Salon du cuir de Fès : une filière fragilisée qui craint pour son avenir
Entre flambée des prix des intrants menaçant l’activité du tannage, couverture médicale hors de portée faute de moyens, et pénurie de main-d’œuvre qualifiée, les artisans de la filière cuir tirent la sonnette d’alarme. Ils en appellent à une stratégie publique globale pour sauver ce secteur ancestral.
La deuxième édition du Salon national du cuir a connu un franc succès auprès des professionnels et du grand public. Pour autant, cette filière ancestrale fait face à de multiples défis qui menacent sa pérennité. Lors d’ateliers organisés en marge du Salon, les artisans ont exprimé leurs principales préoccupations. Première doléance, la flambée continuelle des prix des intrants utilisés pour le tannage des peaux.

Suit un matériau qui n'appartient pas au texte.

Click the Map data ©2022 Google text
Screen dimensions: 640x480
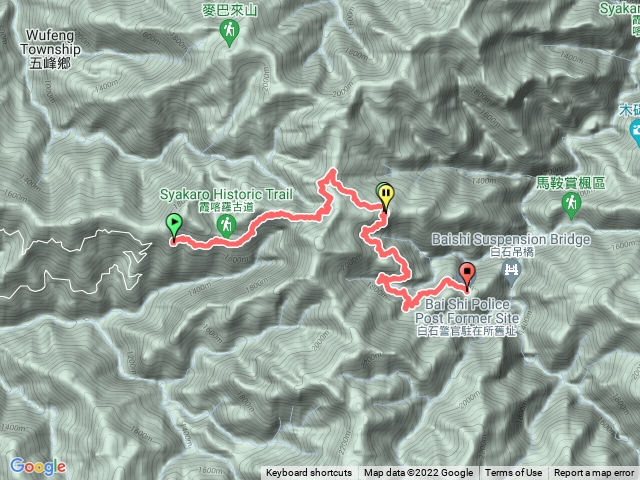point(418,473)
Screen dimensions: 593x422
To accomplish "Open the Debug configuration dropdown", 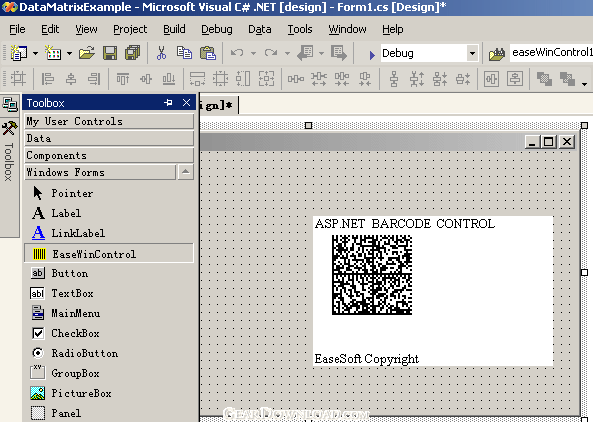I will (x=472, y=53).
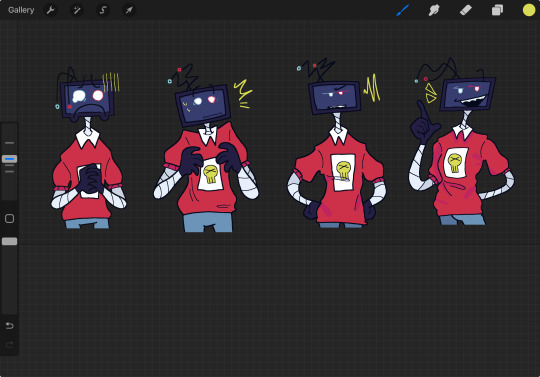540x377 pixels.
Task: Open the yellow active color picker
Action: (529, 10)
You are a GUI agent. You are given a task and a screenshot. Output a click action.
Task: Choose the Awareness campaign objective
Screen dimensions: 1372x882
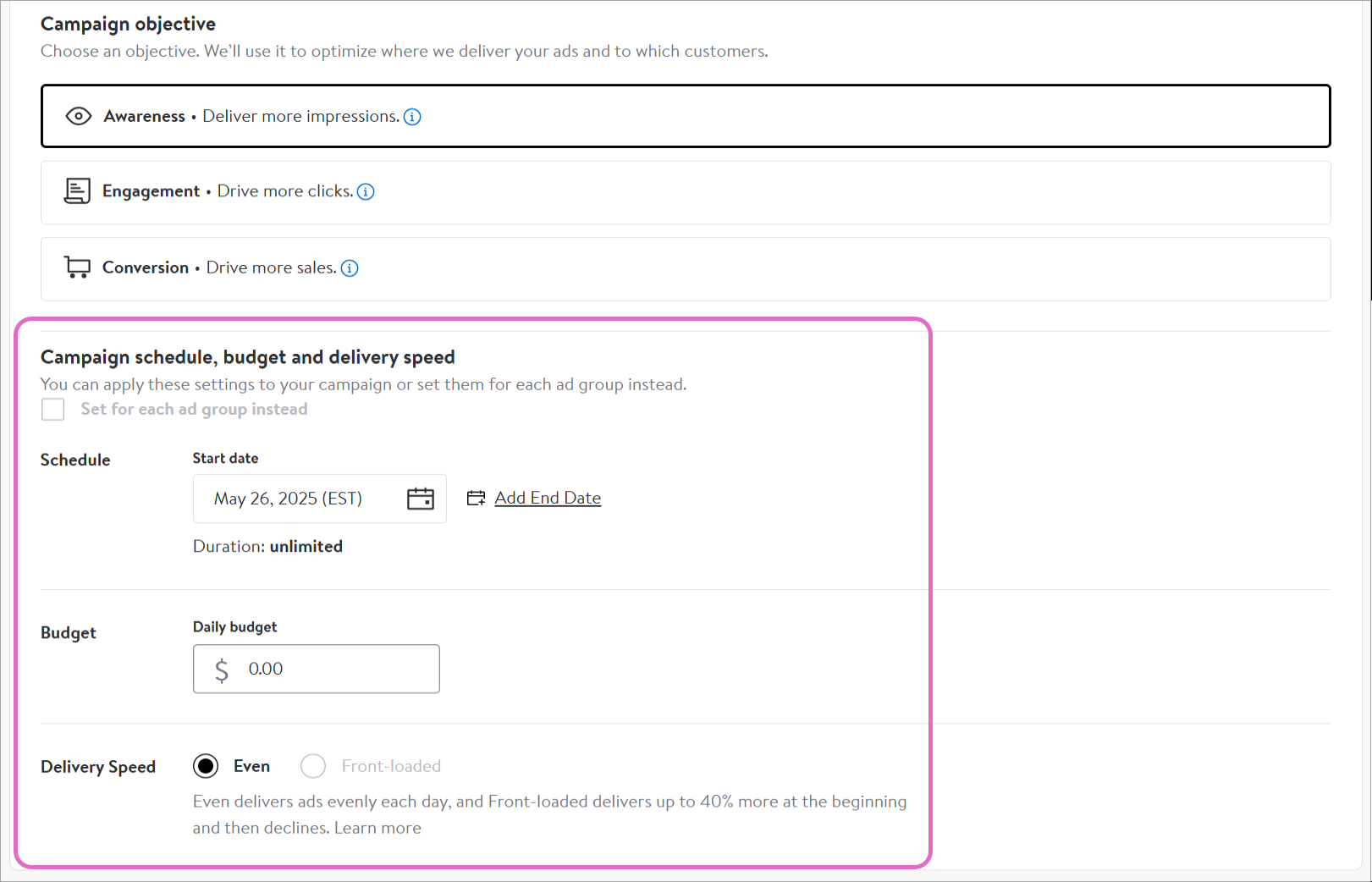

Ainsi, le «Dbegh», tanin d’origine végétale extrait de l’écorce de chêne, a vu son prix multiplié par neuf en peu de temps, passant de 60 à 550 DH les 40 kg. Idem pour le «Takaou» (gale de tamaris), dont le prix a flambé de 120 à 1.500 DH les 40 kg, soit une multiplication par 12.

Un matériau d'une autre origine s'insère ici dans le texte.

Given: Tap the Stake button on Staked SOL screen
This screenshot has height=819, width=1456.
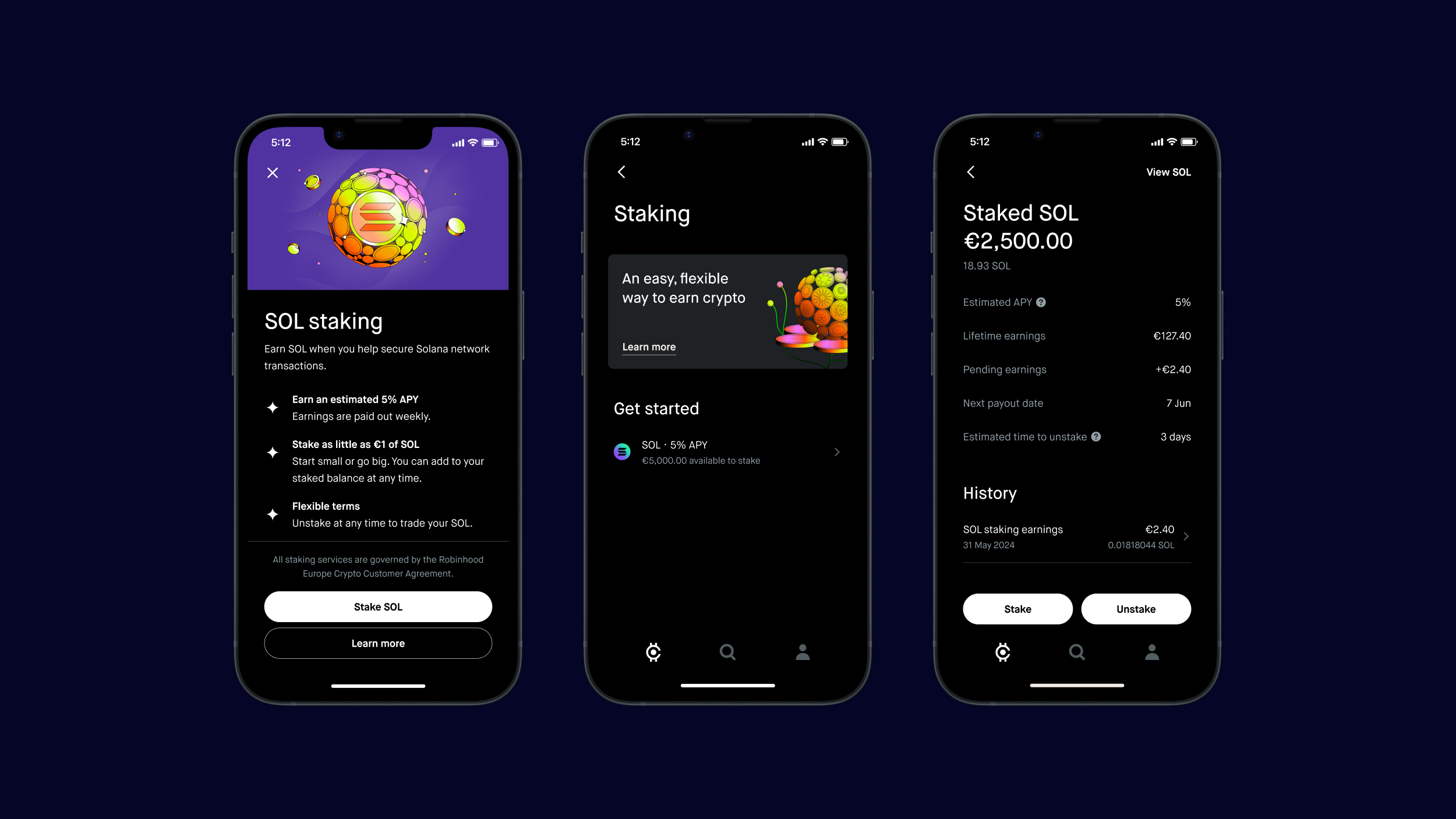Looking at the screenshot, I should [1017, 608].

Cette inflation galopante rogne dangereusement les maigres marges des artisans, déjà éprouvés par les répercussions de la crise sanitaire. D’où leur appel à un mécanisme de subvention publique pour l’achat de ces produits stratégiques. À défaut, l’activité du tannage, maillon central de la chaîne de valeur, risque tout bonnement de disparaître.
CNSS : Les artisans dans l’incapacité de cotiser
L’inscription au Registre national de l’artisanat (RNA), rendue obligatoire par la loi, a eu des effets pervers pour de nombreux professionnels du secteur. En intégrant automatiquement ce fichier, ils se sont retrouvés exclus du régime de l’Assurance maladie obligatoire (AMO) dont ils bénéficiaient jusque-là gratuitement. Et ce, au profit du régime CNSS, en contrepartie d’une cotisation mensuelle.
Or, dans leur grande majorité, les artisans peinent à honorer ces cotisations compte tenu de la précarité de leur situation financière. Beaucoup se retrouvent ainsi privés de toute couverture médicale, pour eux-mêmes et leurs proches. C’est pourquoi ils en appellent à un assouplissement des critères d’accès à l’AMO pour les catégories aux revenus très modestes. À leurs yeux, la seule solution pour bénéficier de l’AMO est leur radiation du Registre national de l’artisanat.
Préserver un savoir-faire séculaire
L’un des enjeux majeurs pour la préservation des savoir-faire séculaires de la filière du cuir réside, selon les artisans, dans la documentation et la diffusion des connaissances liées aux matières premières utilisées. Qu’elles soient d’origine naturelle (tanins végétaux) ou synthétique (produits chimiques), leur utilisation requiert une expertise pointue pour garantir la qualité du tannage tout en préservant la sécurité des artisans.
Les professionnels revendiquent également la mise en place au sein des Chambres régionales de l’artisanat de cellules dédiées au conseil et à l’accompagnement des opérateurs en matière de risques sanitaires et professionnels. Autre motif d’inquiétude, la pénurie de main-d’œuvre qualifiée du fait du manque d’attractivité des métiers du cuir auprès des nouvelles générations. Les professionnels exhortent ainsi les pouvoirs publics à renforcer les cursus de formation dédiés aux différentes spécialités de l’artisanat du cuir. Une initiative indispensable pour assurer le transfert des savoir-faire séculaires et leur adaptation aux nouvelles technologiques.
Pour relever ces multiples défis, les professionnels en appellent donc à une stratégie globale des autorités afin de pérenniser une filière qui constitue l’un des fleurons de l’artisanat national et un formidable vecteur de promotion de la destination Maroc.